'I have seen foxes “mocked” in this way by birds; it symbolises just how tough nature can be'
The Mockers, 1925, by Lionel Edwards (1878–1966), Private Collection
Michael Clayton says: ‘This evocative work shows rooks mobbing a fox in a superb Leicestershire hunting landscape. It is somewhat untypical of Edwards because the hounds and the field are merely tiny dots far away, but it evokes the terrain and its sky in winter in a wonderfully effective manner. Edwards was a very good landscape painter, superior to many other sporting artists, and this work gives full rein to his talent. Having ridden over this landscape in similar conditions for more than 50 years, I find it especially appealing. I have seen foxes “mocked” in this way by birds; it symbolises just how tough nature can be.’
Michael Clayton is the former editor of Horse & Hound and an author of more than a dozen books on hunting, including Foxhunting in Paradise (1993), a history of the sport in Leicestershire
John McEwen comments:
‘Lionel Dalhousie Robertson Edward s was born in Clifton, the son of a doctor. He was only seven when his father died, but it was from him that he inherited a love of hunting. His talent for art, evident from an early age, came from his mother’s side of the family, his grandmother a pupil of George Romney.

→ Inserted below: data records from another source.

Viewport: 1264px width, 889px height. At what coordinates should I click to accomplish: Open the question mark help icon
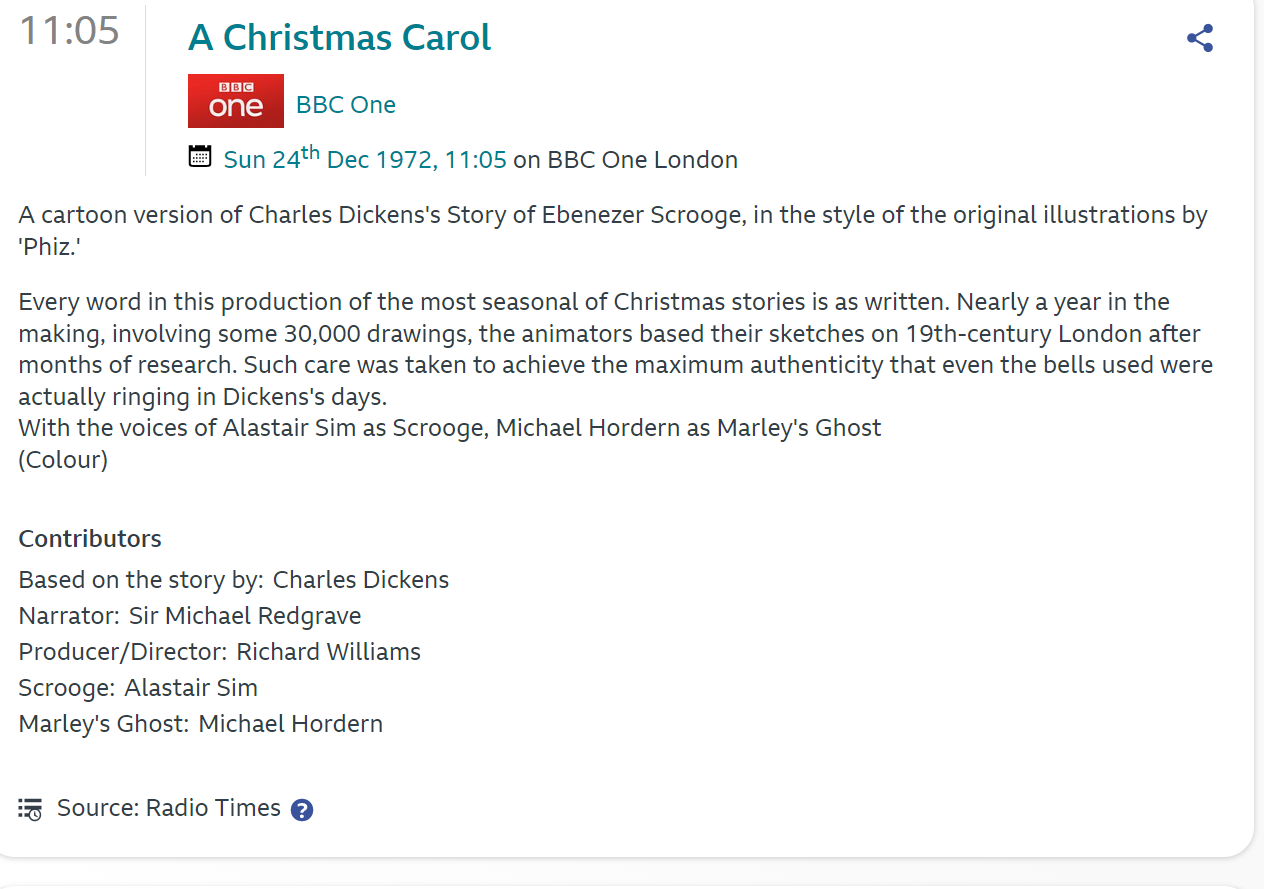click(x=302, y=810)
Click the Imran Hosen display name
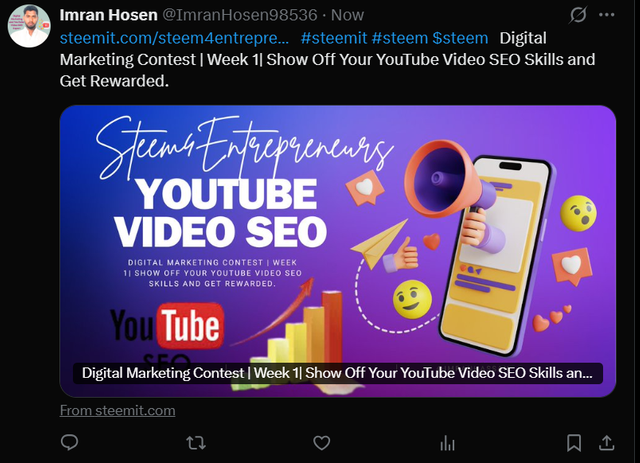This screenshot has height=463, width=640. (x=109, y=15)
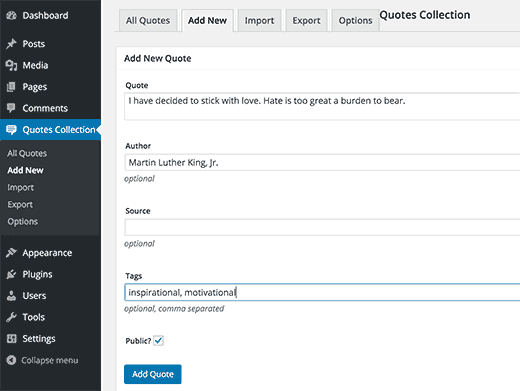Image resolution: width=520 pixels, height=391 pixels.
Task: Click the Users person icon
Action: click(x=11, y=296)
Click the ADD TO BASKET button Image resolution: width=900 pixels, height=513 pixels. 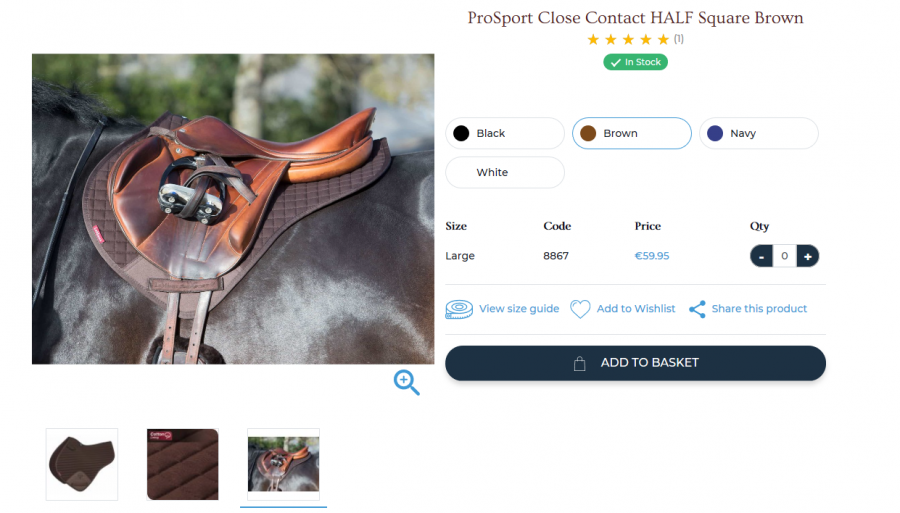635,363
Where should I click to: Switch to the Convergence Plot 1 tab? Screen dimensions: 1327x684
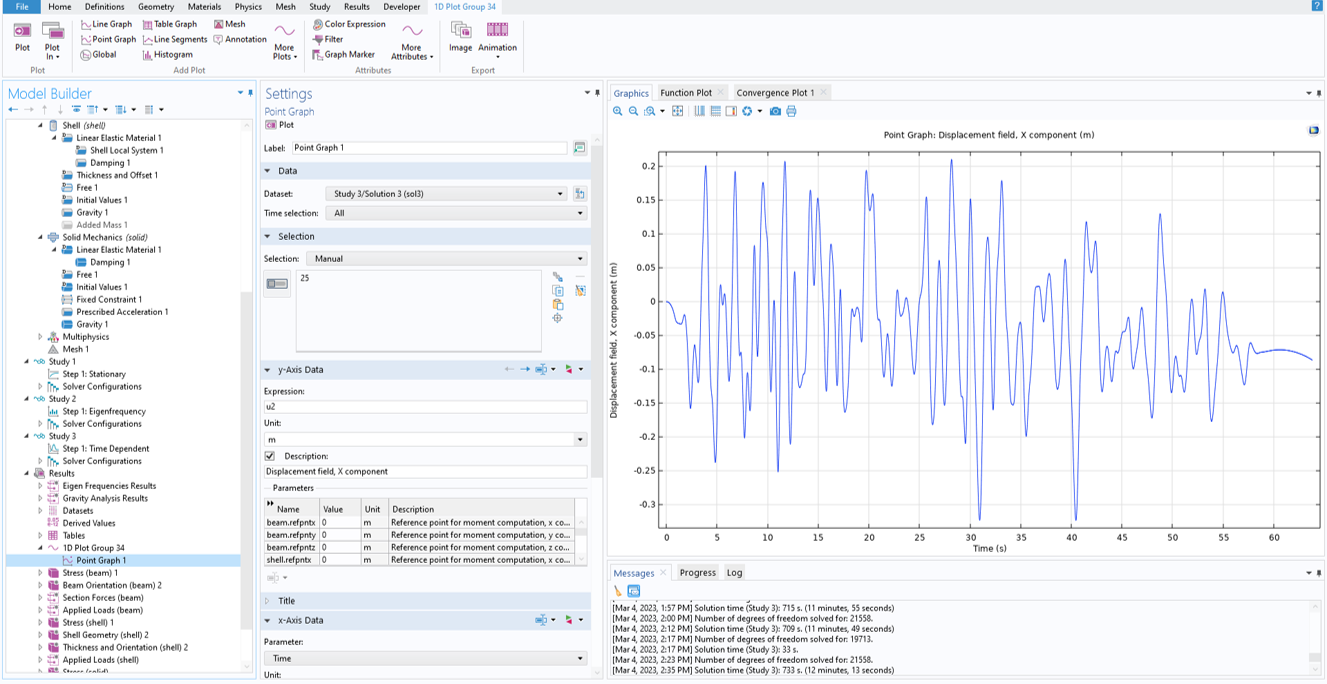pos(775,93)
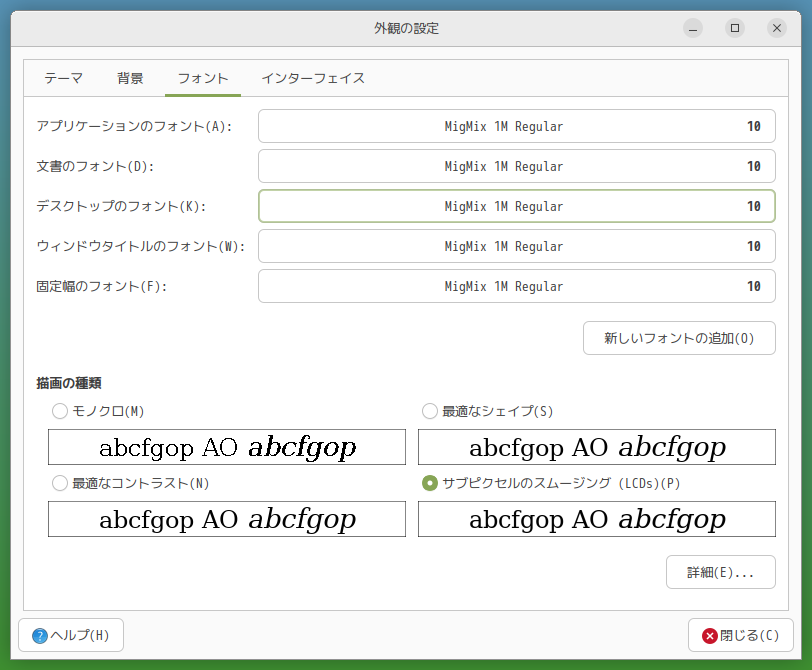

The Times obituarist wrote: ‘He was in the older tradition of representing sport from the inside… his remarkable “eye for country” was that of a man who sees the landscape from the saddle.’ Edwards’s boyhood was spent on a small country estate at Benarth in Conway, North Wales.
Private education, a London pupillage with A. S. Cope RA, the portrait painter, then stints at the Heatherley School of Fine Art and Frank Calderon’s School of Animal Painting rapidly bore fruit: at 19, he became the youngest member of the London Sketch Club. He married Ethel Wells, another keen foxhunter, and, after the First World War, they settled at Buckholt, Hampshire.
This view of Leicestershire, where the Quorn, Cottesmore, Belvoir, Pytchley, Fernie and Atherstone share the spoils, celebrates Nimrod’s opinion, approvingly quoted by Edwards, that ‘both nature and art have contributed to make Leicestershire the county for fox-hunting’. Edwards noted that agriculture ‘has supplied well-drained land and negotiable fences, while art has placed foxcovers at nice distances apart’.
This picture hints at spring, with its suggestion of rooks nesting.
It is based on Edwards’s meticulous yet spirited on-the-spot pencil sketches. His preferred medium for painting was watercolour, in this case water-soluble gouache. He worked to the end, dying of a stroke at home.’